Airmen MIA from WWII identified, returned

  • Published
Department of Defense POW/Missing Personnel Office officials announced Oct. 27 that the remains of two Airmen, missing in action from World War II, have been identified and are being returned to their families for burial with full military honors.

Army Air Forces staff sergeants Claude A. Ray, 24, of Coffeyville, Kan.; and Claude G. Tyler, 24, of Landover, Md., were buried October 27 - Sergeant Ray in Fallbrook, Calif., and Sergeant Tyler in Arlington National Cemetery.
The two Airmen, along with 10 other crew members, were ordered to carry out a reconnaissance mission in their B-24D Liberator, taking off from an airfield near Port Moresby, New Guinea, Oct. 27, 1943.
The crew's assigned area of reconnaissance was the nearby shipping lanes in the Bismarck Sea. During their mission, however, they were ordered to land at a friendly air strip nearby due to poor weather conditions. They never landed at the air strip.
The last radio transmission from the crew did not indicate their location, and searchers were unable to locate the aircraft in spite of multiple searches.

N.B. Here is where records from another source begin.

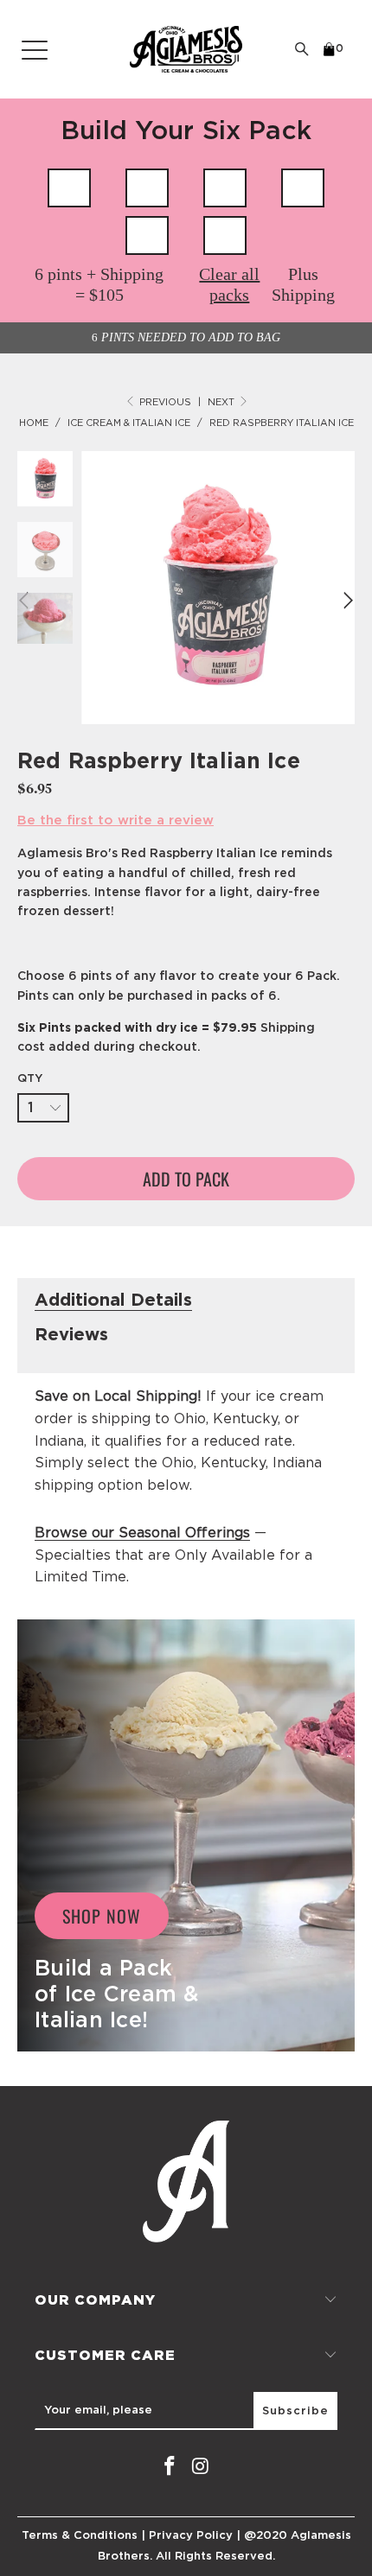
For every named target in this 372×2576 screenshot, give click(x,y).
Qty (29, 1078)
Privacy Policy (191, 2535)
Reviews (71, 1335)
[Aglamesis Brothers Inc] (186, 49)
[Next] (346, 600)
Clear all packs (229, 284)
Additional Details (113, 1300)
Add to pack (186, 1179)
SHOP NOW (101, 1916)
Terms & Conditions (80, 2535)
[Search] (302, 49)
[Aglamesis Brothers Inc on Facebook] (170, 2467)
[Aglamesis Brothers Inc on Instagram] (201, 2467)
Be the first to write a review (115, 820)
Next (222, 402)
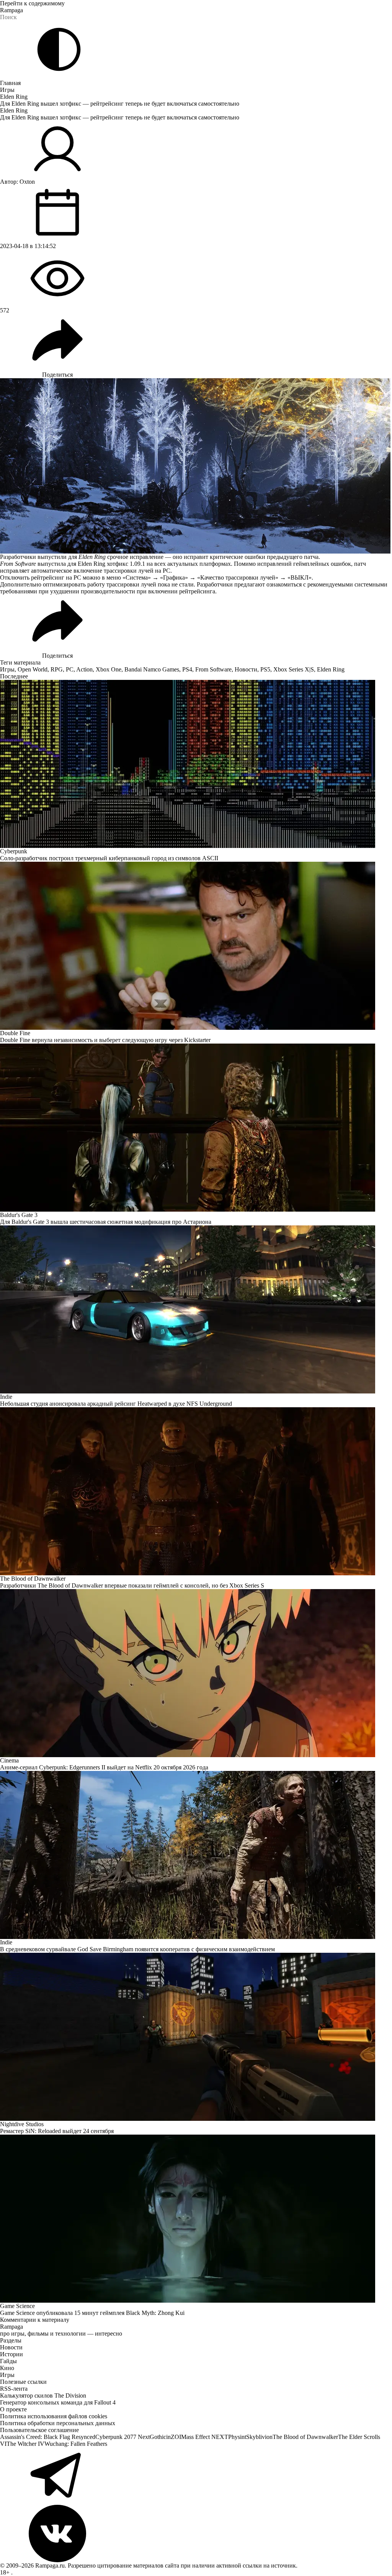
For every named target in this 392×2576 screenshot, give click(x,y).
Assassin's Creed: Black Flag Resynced (47, 2437)
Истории (11, 2354)
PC (70, 669)
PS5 (265, 669)
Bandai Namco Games (151, 669)
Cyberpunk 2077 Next (122, 2437)
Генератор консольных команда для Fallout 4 (58, 2402)
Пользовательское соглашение (39, 2430)
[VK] (196, 2533)
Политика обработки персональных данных (57, 2423)
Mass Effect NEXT (204, 2437)
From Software (213, 669)
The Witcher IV (25, 2443)
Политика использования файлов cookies (53, 2416)
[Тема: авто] (59, 49)
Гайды (8, 2361)
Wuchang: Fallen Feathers (75, 2443)
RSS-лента (14, 2388)
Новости (246, 669)
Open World (32, 669)
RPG (57, 669)
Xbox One (108, 669)
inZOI (173, 2437)
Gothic (158, 2437)
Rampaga (11, 10)
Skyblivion (259, 2437)
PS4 (187, 669)
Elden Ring (14, 96)
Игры (7, 90)
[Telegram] (196, 2476)
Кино (7, 2368)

Following World War II, searchers with the Army Graves Registration Service conducted investigations and searches for 43 missing Airmen, including Sergeant Ray and Sergeant Tyler, in the area but concluded in June 1949 that they were unrecoverable.

In August 2003, a team from the Joint POW/MIA Accounting Command received information on a crash site from a citizen in Papua New Guinea. He also turned over an identification card from one of the crew members and reported that there were possible human remains at the crash site.
Twice in 2004, other JPAC teams attempted to visit the site, but were unable to do so due to poor weather and hazardous conditions at the helicopter landing site. Another team was able to successfully excavate the site from January to March 2007, where they found several identification tags from the B-24D crew, as well as human remains.

Among other forensic identification tools and circumstantial evidence, scientists from JPAC and the Armed Forces DNA Identification Laboratory used mitochondrial DNA, which matched that of relatives of Sergeant Ray and Sergeant Tyler, in the identification of their remains

Of the 16 million Americans who served in World War II, more than 400,000 died. At the end of the war, the U.S. government was unable to recover and identify approximately 79,000 Americans. Today, more than 74,000 are unaccounted-for from the conflict.